Safe Spaces

The Safe Space Program

As summed up on the website Equal!, which has created the Safe space program is:

“…. is an education and support group that addresses workplace environment issues affecting gay, lesbian, bisexual, or transgender employees and their friends and families. For more information on EQUAL! and the Safe Space Program, please visit us on the web at: .”

The sticker

Safe Space


The purpose

Many colleges have implemented safe space programs, havens, and safe zones. Some of the mission statements of their programs is shown on this site and are shown here (

  • Safe Zone’s purpose is to reduce homophobia and heterosexism on our campus and thereby to make our campus a safer and freer environment for all members of our community regardless of sexual orientation. We train individual students and faculty and staff members to serve as resources for members of the campus community who are interested in thinking through and becoming more knowledgeable about diversity of sexual orientation. We also organize and sponsor educational programs for campus groups. –University of Richmond Chapter of Safe Zone Virginia
  • The purpose of the SAFE ZONE program is to provide SAFE ZONES where members of our campus community can show their support for individuals affected by homophobia, hate, sexual violence. By placing the SAFE ZONE symbol on their door or showing the symbol to others, SAFE ZONE allies signify that their space is a safe place to talk about issues which impact people who have been affected by any type of hate/hate crime, LGBT individuals, and women who are affected by sexual violence/sexual harassment, and related issues. –Kansas State University
  • The purpose of Safe Zone is to create a network of allies for lesbian, gay, bisexual, and transgender (LGBT) students, and by doing so, to make the University community a safer and more supportive place. The Safe Zone program is a symbol of this University’s efforts to increase awareness and acceptance of the LGBT community. Safe Zone ally trainings are open to faculty, staff, and students and are held throughout the year. Allies receive a Safe Zone sign to display in their offices and living space. –University of North Carolina at Chapel Hill

Being Inclusive in the Work Space

A few simple rules or items to consider:

  1. Display a safe space sticker in your office (the space space sticker bear the pink (upside down) triangle that homosexuals or sexually different people wore during the holocaust and is now being reclaimed as a symbol of empowerment, surrounded by a green circle)
  2. Do not permit homophobic remarks or comments (note: if someone makes one of these comments DO NOT address them if in a crowd, where they would feel put in the spot, or in a demeaning tone, BUT advise them to be more aware of their language and address the persons or group if the comment(s) reoccur)
  3. Do not assume everyone is heterosexual or that a person is homosexual, lesbian, transexual, transgendered, gay, or bisexual (even people who claim they are heterosexual or homosexual may feel attraction to people of the same/different sex, gender, etc, but may not acknowledge it. You can never tell who may be in the closet, even if some stereotypes may prove to be true)
  4. Use inclusive language such as relationship, significant other, partner, and hir (or ask a person what language they would prefer you use, if you feel comfortable asking this)
  5. Have a supportive positive network: many people may not have come out, fear losing their jobs if their sexuality is presented at work, or being discriminated against.

What you can do

If you do not know much about what it is to be sexually different you can check out my posts, look on, or check out books. Information is out there about the issues, politics, and pride that surrounds being in the glbtq community. If you wish to be more inclusive, you can also ask someone who identifies as someone within the glbtq community and about their experiences. Also, you can visit the Equal! shop to get pamphlets, magnets, and stickers for your office.

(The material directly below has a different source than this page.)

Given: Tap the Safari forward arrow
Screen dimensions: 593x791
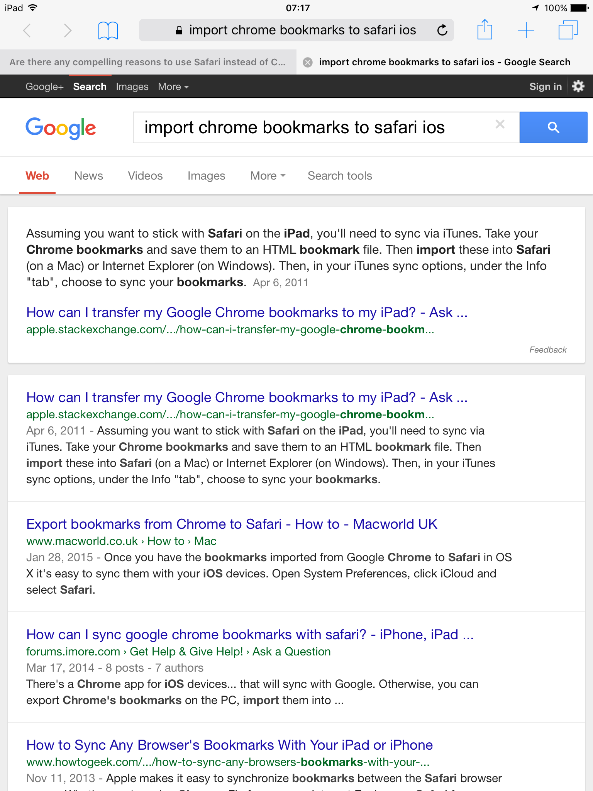Looking at the screenshot, I should (x=68, y=30).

The pamphlet can be viewed at:

Why have the Safe Space Program?

Many of corporations and organizations have an equal opportunity or a nondiscrimination policy in place in order for people within the glbtq community to feel comfortable and therefore to perform their best.

Though companies may preach and idealize about being nondiscriminatory practices, many people in organizations do not know the history, facts, or daily experiences of glbtq persons. This lack of education may lead to people feeling the pressure to stay in the closet or hide any behavior that may reveal their gender or sexual identity.

Also, some managers may want to create a safe space for people who identify as glbtq, but do not know how to foster this environment. The Safe Space Program can help foster an accepting diverse work, school, or organization environment.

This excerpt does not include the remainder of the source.